Location: Hard Winter Wheat Genetics Research Unit
2012 Annual Report
In order to produce commercially competitive varieties of the future, new stem rust resistance genes must be incorporated into a forward breeding program. In addition, a backcross breeding program is required both for parent-building and as a hedge if commercially acceptable resistant varieties are needed in the short term. Rapid breeding methods, such as doubled haploids, will be needed to achieve results as quickly as possible.
Phenotypic selection for resistance using common North American races will be difficult in most backgrounds due to the high frequency of endemic stem rust resistance genes. Therefore, marker-assisted selection for new resistance genes will be necessary. Molecular markers are available or under development for virtually all new sources of stem rust resistance. Marker genotypes will be generated locally or in a high throughput facility at the USDA-ARS Regional Small Grains Genotyping Laboratory in Manhattan, KS. Resistance of advanced lines against African races of stem rust will be confirmed by field testing at cooperative research facilities in Kenya or at the USDA-ARS Cereal Disease Laboratory. Testing for agronomic traits, yield, and quality will be performed as usual by the breeding program.

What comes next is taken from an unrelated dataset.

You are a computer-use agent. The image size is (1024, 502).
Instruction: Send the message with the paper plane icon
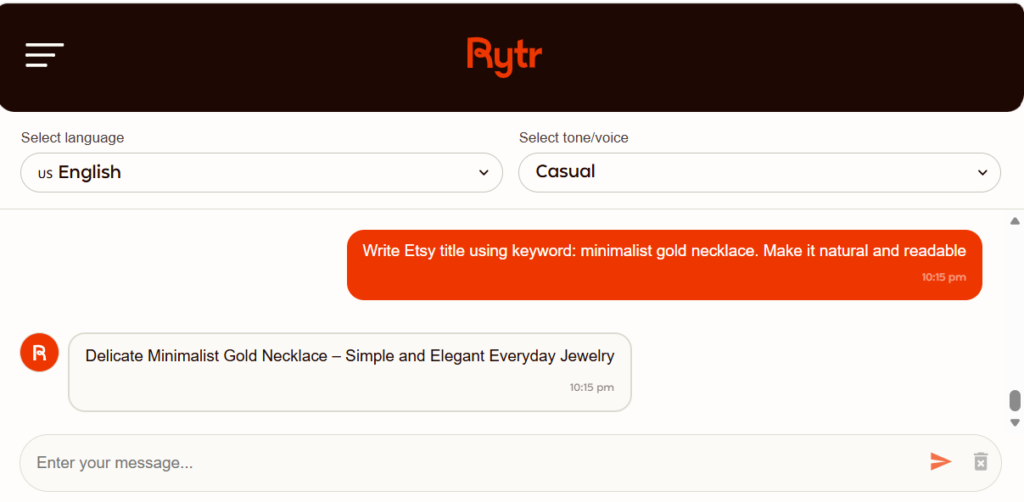[x=940, y=461]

Our objective is adapted lines for South, Central, and Northeast Texas that combine pyramided genes for Ug99 stem rust resistance with high yield potential, superior quality and resistance to other biotic and abiotic stresses prevalent in Texas. We made one-way, two-way, and four-way crosses designed to combine Ug99 resistance genes into adapted Texas wheat backgrounds. A total of 225 cross combinations to incorporate resistance to Ug99 based on genes Sr2, Sr24, Sr1A.1R, Sr25, Sr22, Sr36, Sr32, Sr35, Sr39, and Sr40 was made in fall of 2011. A total of 201 four-way crosses were made in spring 2012 to combine as many favorable genes as possible.
Plant tissue from these lines will be harvested in November 2012 and sent Manhattan, KS for marker screening. Best combinations will be advanced in the breeding pipeline using doubled-haploid and conventional breeding methods.